• **PROBLEM DESCRIPTION**
Consider the listing below. Extract exactly the lines from the line containing "Accetta [button] (38, 2569)" to the line containing "VIDEO (87, 810)", both included.
-------- TASK INPUTS
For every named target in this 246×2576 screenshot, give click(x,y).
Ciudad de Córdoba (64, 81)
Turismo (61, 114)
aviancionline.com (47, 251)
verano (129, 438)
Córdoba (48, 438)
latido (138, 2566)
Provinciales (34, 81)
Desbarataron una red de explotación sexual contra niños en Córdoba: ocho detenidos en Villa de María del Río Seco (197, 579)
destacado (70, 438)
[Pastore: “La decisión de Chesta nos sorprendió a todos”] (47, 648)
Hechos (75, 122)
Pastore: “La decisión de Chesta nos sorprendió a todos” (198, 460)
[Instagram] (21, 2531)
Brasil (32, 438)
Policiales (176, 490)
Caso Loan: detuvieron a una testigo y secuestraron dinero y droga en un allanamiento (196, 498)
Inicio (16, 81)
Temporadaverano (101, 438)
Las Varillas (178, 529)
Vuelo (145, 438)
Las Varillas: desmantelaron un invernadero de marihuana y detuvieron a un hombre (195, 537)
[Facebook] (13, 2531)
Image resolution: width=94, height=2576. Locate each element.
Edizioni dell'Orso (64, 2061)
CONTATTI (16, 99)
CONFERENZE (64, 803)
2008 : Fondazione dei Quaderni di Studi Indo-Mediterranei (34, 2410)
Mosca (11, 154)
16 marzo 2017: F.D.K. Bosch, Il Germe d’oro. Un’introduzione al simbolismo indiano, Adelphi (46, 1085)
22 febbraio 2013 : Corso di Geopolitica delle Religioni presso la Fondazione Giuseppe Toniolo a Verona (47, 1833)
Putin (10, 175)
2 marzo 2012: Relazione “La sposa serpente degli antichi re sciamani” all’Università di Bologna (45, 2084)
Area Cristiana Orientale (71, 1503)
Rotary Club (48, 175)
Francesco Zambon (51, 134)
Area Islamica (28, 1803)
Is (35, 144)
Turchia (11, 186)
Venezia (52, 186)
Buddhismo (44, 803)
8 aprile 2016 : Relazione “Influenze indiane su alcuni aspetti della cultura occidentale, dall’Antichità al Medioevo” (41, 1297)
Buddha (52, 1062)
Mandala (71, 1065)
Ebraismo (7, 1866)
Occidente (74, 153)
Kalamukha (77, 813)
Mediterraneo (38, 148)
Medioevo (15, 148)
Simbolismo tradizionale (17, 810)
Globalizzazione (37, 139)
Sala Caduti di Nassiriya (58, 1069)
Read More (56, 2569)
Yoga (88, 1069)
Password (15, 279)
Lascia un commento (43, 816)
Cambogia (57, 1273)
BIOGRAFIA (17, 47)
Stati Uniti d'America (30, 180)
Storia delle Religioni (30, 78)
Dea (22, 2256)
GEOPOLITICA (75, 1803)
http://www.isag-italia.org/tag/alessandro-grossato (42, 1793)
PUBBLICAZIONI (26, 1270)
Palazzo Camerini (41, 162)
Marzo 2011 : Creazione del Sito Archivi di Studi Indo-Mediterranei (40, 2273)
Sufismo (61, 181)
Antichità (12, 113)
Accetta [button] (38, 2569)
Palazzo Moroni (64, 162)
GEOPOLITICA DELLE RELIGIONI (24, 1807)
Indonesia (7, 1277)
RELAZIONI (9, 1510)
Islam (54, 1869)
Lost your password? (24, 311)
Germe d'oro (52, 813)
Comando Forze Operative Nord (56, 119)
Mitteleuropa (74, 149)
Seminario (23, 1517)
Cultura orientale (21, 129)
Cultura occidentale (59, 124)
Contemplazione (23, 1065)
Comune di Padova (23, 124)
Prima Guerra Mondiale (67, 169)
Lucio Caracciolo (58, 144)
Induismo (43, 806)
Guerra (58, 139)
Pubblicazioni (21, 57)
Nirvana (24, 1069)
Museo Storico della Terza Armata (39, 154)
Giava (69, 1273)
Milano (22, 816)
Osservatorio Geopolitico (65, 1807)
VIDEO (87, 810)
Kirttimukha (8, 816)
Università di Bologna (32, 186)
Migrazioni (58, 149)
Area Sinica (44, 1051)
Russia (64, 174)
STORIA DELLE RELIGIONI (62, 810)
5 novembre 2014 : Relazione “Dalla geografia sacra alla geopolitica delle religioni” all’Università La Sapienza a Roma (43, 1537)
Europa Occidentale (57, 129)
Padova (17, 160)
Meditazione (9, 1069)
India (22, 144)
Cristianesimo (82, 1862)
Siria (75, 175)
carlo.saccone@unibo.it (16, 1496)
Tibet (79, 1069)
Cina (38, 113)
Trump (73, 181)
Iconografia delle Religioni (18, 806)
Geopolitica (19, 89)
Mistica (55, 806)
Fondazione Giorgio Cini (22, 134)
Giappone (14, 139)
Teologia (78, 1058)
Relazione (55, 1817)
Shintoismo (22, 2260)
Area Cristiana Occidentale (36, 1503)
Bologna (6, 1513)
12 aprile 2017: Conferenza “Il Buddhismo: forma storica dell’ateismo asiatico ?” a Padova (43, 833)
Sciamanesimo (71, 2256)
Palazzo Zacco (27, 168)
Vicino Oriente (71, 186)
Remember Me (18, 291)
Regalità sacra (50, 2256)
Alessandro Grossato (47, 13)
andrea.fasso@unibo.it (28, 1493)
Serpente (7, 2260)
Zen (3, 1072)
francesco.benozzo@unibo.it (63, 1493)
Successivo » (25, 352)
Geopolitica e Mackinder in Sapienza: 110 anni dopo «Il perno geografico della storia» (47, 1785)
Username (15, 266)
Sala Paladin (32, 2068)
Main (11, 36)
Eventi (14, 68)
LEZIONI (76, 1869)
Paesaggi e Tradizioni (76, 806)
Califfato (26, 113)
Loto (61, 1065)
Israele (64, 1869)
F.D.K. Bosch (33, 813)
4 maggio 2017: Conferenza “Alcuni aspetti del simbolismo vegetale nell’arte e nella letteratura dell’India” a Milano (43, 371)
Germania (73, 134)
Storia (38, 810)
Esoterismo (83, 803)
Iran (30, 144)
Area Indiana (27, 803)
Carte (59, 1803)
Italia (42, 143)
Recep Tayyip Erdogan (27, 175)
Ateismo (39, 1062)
----------------
-------- TASK INPUTS
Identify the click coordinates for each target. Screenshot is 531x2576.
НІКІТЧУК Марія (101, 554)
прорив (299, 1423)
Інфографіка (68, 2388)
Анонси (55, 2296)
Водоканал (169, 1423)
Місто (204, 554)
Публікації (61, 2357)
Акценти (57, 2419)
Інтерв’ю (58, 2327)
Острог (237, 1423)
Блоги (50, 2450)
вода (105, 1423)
----------------
-------- TASK INPUTS
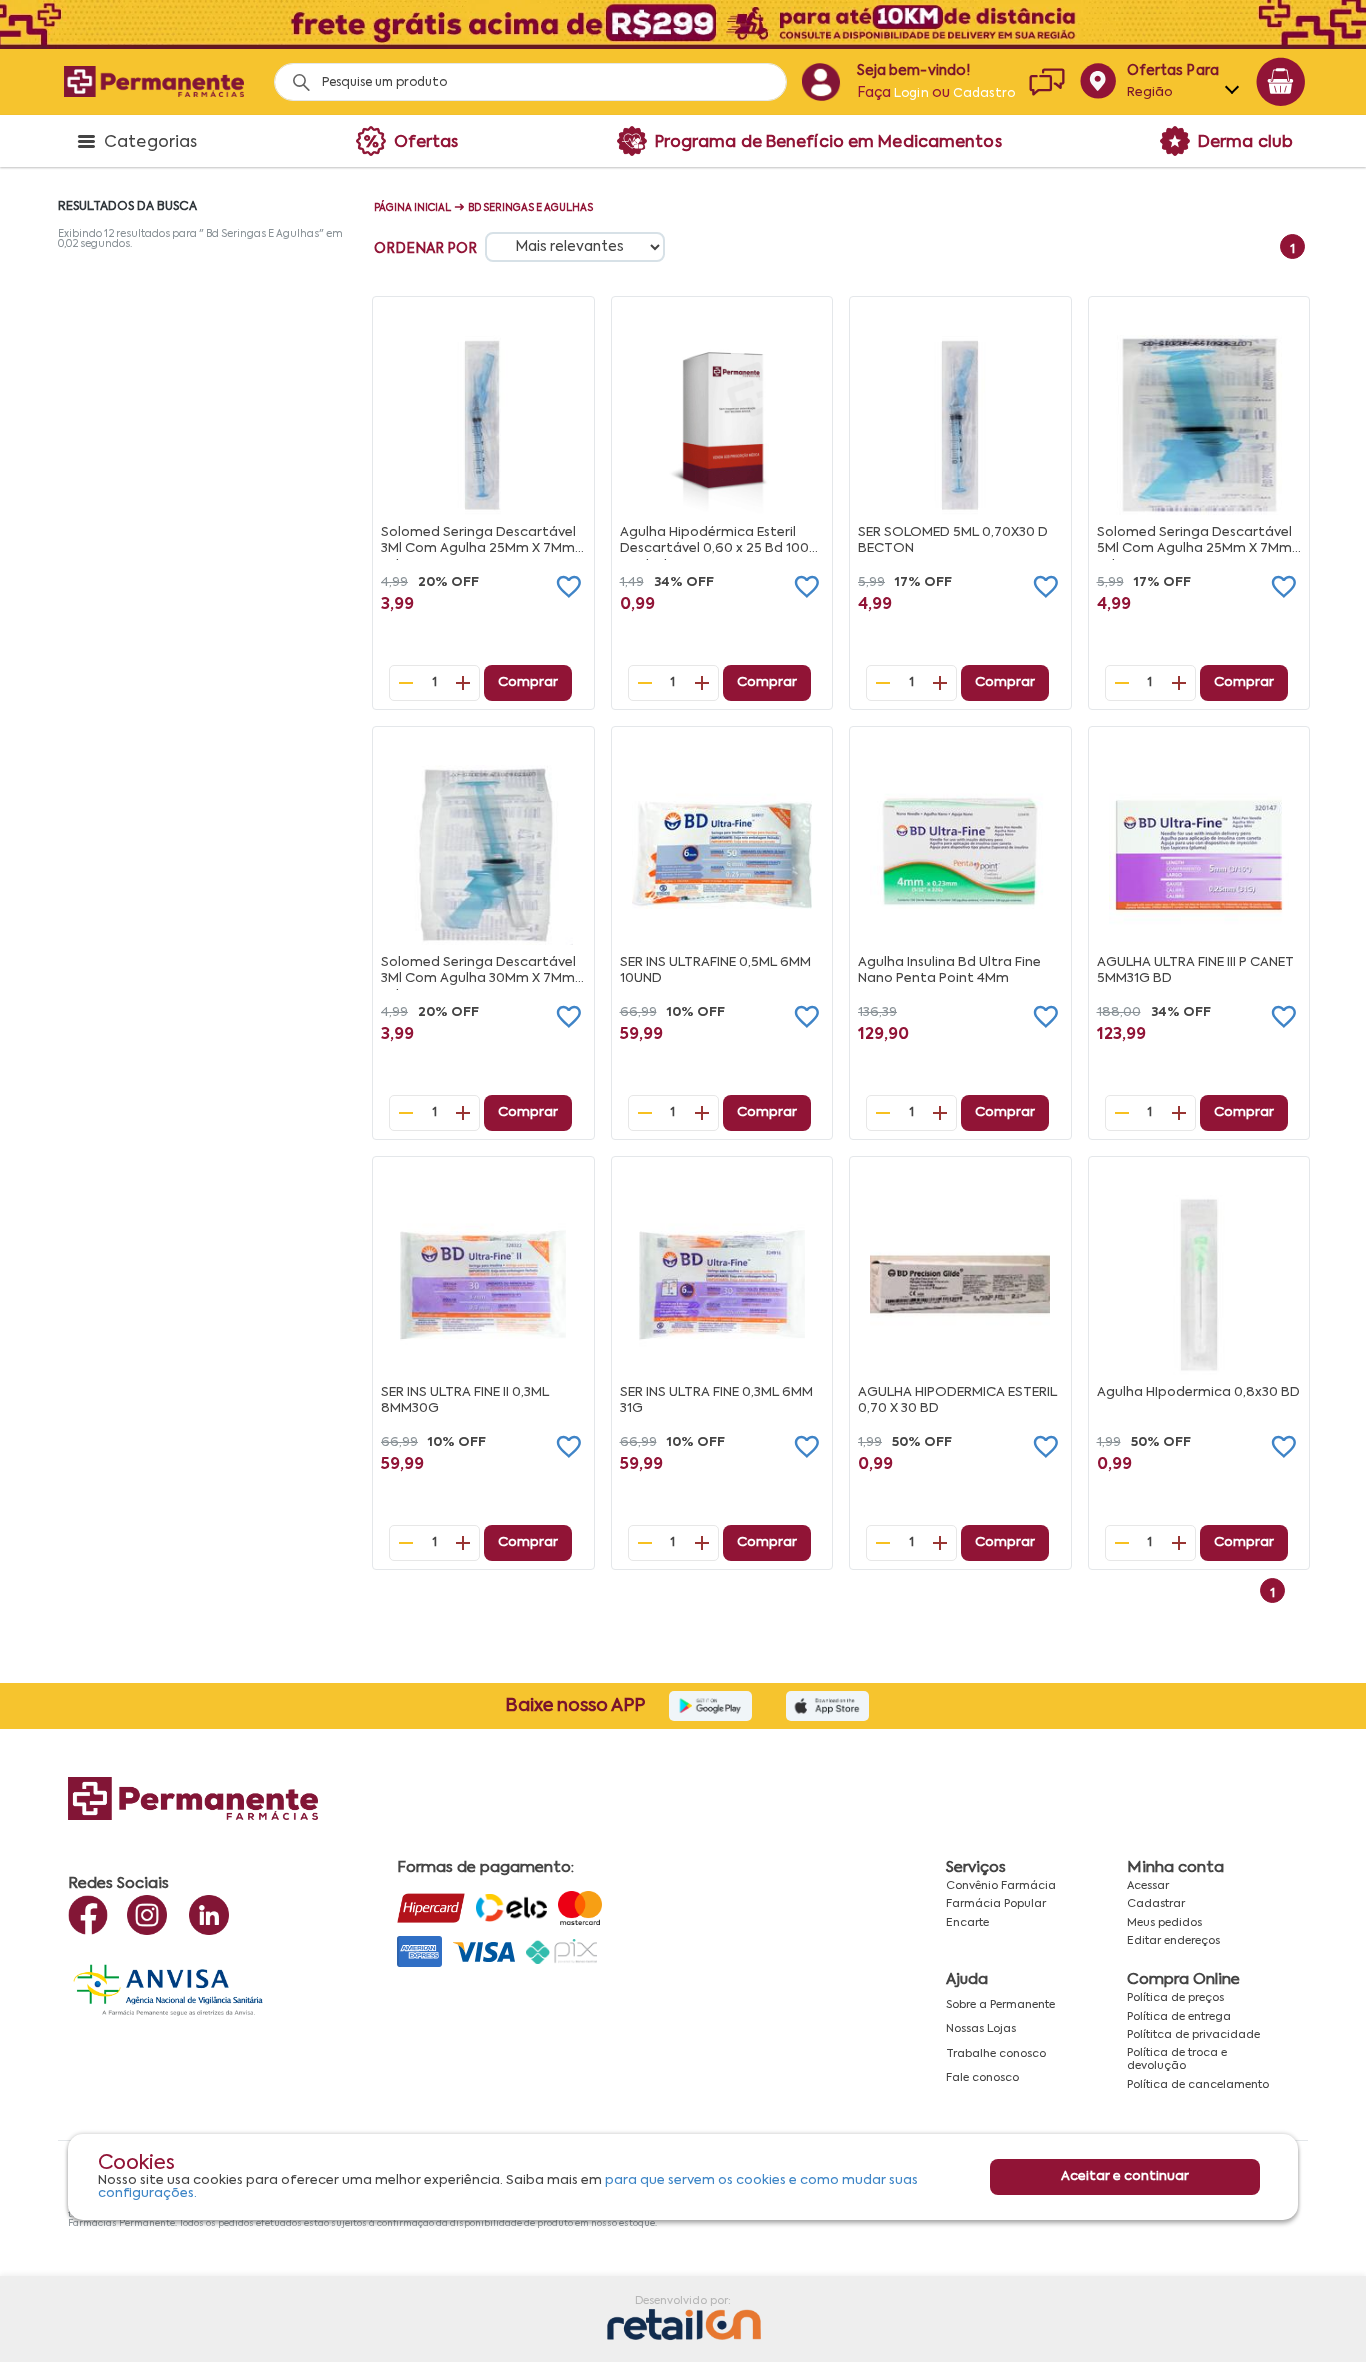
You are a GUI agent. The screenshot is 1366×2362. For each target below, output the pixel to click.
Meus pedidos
----------------
• **RESPONSE BOX**
Accetta [button] (38, 2569)
Palazzo Moroni (64, 162)
GEOPOLITICA DELLE RELIGIONI (24, 1807)
Indonesia (7, 1277)
RELAZIONI (9, 1510)
Islam (54, 1869)
Lost your password? (24, 311)
Germe d'oro (52, 813)
Comando Forze Operative Nord (56, 119)
Mitteleuropa (74, 149)
Seminario (23, 1517)
Cultura orientale (21, 129)
Cultura occidentale (59, 124)
Contemplazione (23, 1065)
Comune di Padova (23, 124)
Prima Guerra Mondiale (67, 169)
Lucio Caracciolo (58, 144)
Induismo (43, 806)
Guerra (58, 139)
Pubblicazioni (21, 57)
Nirvana (24, 1069)
Museo Storico della Terza Armata (39, 154)
Giava (69, 1273)
Milano (22, 816)
Osservatorio Geopolitico (65, 1807)
VIDEO (87, 810)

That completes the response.